(CHALLENGE) Output as a JSON list of strings the lines that start at the one containing "This screenshot has width=360, height=680. Task: Click page" and end after the one containing "pyautogui.click(x=73, y=366)", one string per line and with blank lines omitted.

Lines from a data source:
══════════════════════════════
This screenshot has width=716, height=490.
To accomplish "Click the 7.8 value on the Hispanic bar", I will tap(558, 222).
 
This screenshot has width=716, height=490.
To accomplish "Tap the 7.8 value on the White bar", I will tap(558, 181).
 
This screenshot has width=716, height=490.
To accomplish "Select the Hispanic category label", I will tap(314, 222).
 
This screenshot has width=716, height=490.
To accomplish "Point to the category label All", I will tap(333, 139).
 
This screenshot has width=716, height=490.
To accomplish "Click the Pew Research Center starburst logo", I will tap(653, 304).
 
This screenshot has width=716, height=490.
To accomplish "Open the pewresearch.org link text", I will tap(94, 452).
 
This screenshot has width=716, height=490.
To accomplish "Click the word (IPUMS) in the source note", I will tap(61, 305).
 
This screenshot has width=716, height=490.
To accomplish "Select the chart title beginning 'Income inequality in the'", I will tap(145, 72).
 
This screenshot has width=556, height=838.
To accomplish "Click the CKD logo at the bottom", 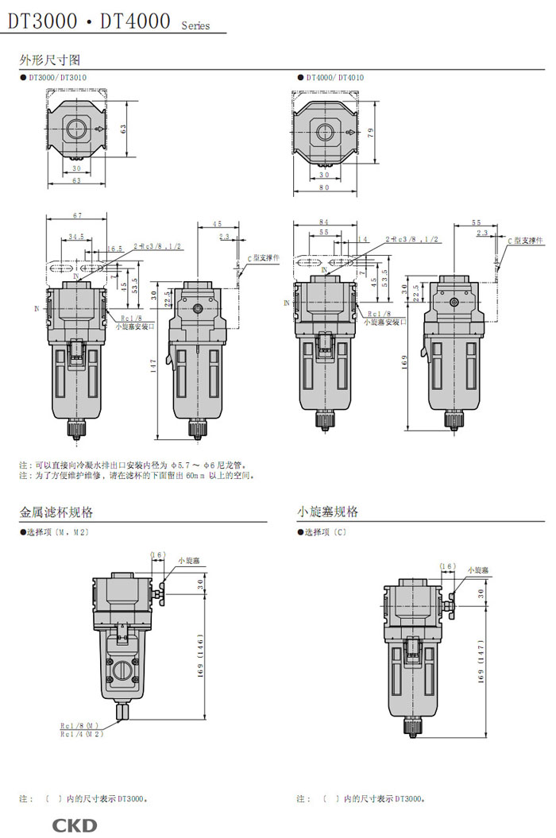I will pyautogui.click(x=75, y=825).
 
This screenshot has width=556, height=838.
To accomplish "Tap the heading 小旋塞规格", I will pyautogui.click(x=327, y=512).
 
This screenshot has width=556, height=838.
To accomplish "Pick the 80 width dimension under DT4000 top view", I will pyautogui.click(x=324, y=188).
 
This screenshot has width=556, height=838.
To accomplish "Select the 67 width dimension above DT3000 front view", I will pyautogui.click(x=77, y=216).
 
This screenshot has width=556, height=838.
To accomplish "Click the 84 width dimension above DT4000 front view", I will pyautogui.click(x=324, y=222).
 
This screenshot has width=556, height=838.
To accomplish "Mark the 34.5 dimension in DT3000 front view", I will pyautogui.click(x=76, y=237).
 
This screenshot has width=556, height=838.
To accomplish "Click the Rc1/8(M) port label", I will pyautogui.click(x=79, y=726).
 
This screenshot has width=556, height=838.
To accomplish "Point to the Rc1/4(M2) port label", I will pyautogui.click(x=82, y=735).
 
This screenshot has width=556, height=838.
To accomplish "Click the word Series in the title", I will pyautogui.click(x=195, y=26).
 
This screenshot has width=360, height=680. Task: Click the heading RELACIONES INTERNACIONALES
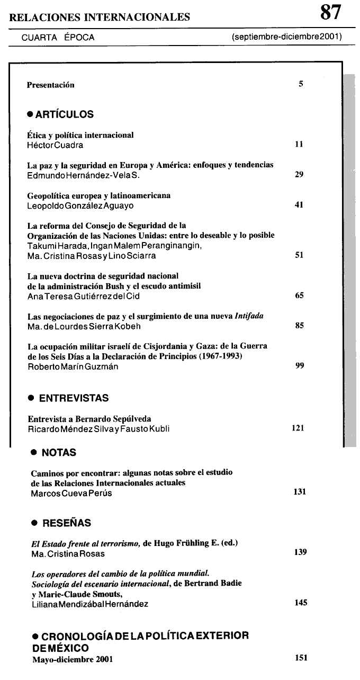pyautogui.click(x=100, y=17)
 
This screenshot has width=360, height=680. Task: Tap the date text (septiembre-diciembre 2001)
pyautogui.click(x=286, y=37)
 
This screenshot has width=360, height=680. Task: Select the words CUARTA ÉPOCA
pyautogui.click(x=58, y=38)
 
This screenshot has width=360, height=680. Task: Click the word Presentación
pyautogui.click(x=51, y=85)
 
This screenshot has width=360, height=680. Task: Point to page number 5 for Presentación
pyautogui.click(x=301, y=84)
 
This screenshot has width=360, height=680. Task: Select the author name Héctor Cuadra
pyautogui.click(x=55, y=145)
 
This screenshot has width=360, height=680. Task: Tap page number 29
pyautogui.click(x=299, y=175)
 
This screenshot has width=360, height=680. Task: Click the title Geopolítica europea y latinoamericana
pyautogui.click(x=98, y=195)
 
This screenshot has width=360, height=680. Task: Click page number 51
pyautogui.click(x=299, y=255)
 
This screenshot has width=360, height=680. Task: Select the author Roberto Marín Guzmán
pyautogui.click(x=73, y=366)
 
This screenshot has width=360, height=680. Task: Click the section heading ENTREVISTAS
pyautogui.click(x=74, y=398)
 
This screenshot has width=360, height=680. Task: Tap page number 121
pyautogui.click(x=298, y=427)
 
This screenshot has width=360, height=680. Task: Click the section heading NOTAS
pyautogui.click(x=59, y=453)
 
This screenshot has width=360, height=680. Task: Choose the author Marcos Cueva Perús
pyautogui.click(x=71, y=493)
══════════════════════════════
(WRITTEN ANSWER)
[
  "This screenshot has width=360, height=680. Task: Click page number 51",
  "pyautogui.click(x=299, y=255)",
  "This screenshot has width=360, height=680. Task: Select the author Roberto Marín Guzmán",
  "pyautogui.click(x=73, y=366)"
]